Data supplied Block Start
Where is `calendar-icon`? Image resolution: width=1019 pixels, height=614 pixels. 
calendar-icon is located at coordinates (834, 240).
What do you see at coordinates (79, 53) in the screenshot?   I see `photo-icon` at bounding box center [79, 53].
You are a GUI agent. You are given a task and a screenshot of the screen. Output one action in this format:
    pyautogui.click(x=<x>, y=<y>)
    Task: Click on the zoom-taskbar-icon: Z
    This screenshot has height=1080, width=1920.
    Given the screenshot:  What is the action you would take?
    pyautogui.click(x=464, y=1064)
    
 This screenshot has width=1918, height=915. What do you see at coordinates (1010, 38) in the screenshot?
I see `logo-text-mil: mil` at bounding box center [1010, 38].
Data supplied Block End
> [Task prompt]: Extract, word for word, every line of the records from the one containing "You are a GUI" through the last line of the records, including both ends.

> [Response area]:
You are a GUI agent. You are given a task and a screenshot of the screen. Output one action in this format:
    pyautogui.click(x=<x>, y=<y>)
    Task: Click on the zoom-taskbar-icon: Z
    This screenshot has height=1080, width=1920.
    Given the screenshot:  What is the action you would take?
    pyautogui.click(x=464, y=1064)
    
 This screenshot has width=1918, height=915. What do you see at coordinates (1010, 38) in the screenshot?
I see `logo-text-mil: mil` at bounding box center [1010, 38].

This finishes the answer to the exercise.